Hacker News new | ask | show | jobs
by pegasuscollins 3109 days ago
What do you mean by ordering? This is easy to miss in the linked "spec" (I did too at first) but there is a sentence:

"Object members must be sorted by ascending lexicographic order of their keys."

1 comments

They need to tighten that a bit, though. “Lexicographic” isn’t clear enough even ignoring locale dependencies.

Looking at the reference implementation, it contains

  encode = encodeUtf8 . generate
So, the sorting is done before conversion to UTF-8.

Relevant line, I think is

  genObject hm = "{" <> foldl' go mempty (sortOn fst (HM.toList hm)) <> "}"
So, it uses Data.String’s sort order, which seems to be to lexicographic by Unicode code point (https://stackoverflow.com/a/3126287)

⇒ implementations cannot sort the UTF-8 byte st sequences lexicographically. I think that’s a bad choice (if it was a choice and not an oversight)

I’ve never written a single line of Haskell, so corrections welcome.

Have you seen the relevant reference in RFC3629, page 2? It's explicitly listed there as a feature: "The byte-value lexicographic sorting order of UTF-8 strings is the same as if ordered by character numbers"

Agree that specifying the keys to be ordered >by unicode code points< instead of >lexicographically< would be less ambiguous though.

I definitely meant ordering by Unicode code points.

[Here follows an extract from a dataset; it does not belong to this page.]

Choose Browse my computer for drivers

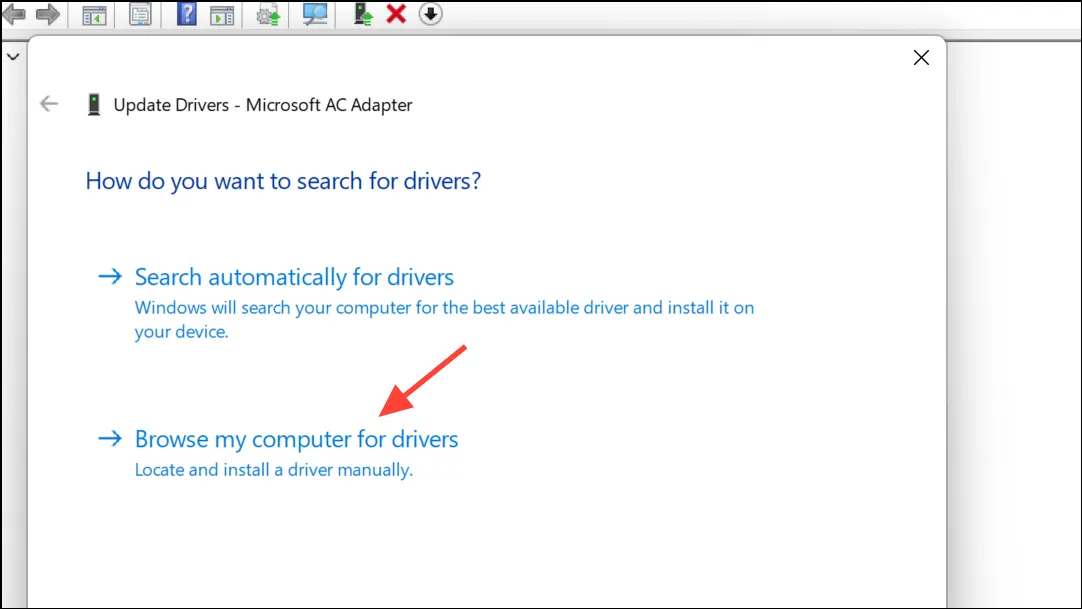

Someone very helpfully opened an issue and we're trying to figure out the right wording there: https://github.com/seagreen/Son/issues/13
Looks good. I still foresee interoperability problems between implementations, though. It just is too easy to mix up the ‘sort by key’ and ‘escape various control characters’ steps (CR sorts before ascii characters, but “\n” sorts after it)

Even if the spec requires it, I fear implementations will also canonicalize strings differently, breaking sort order.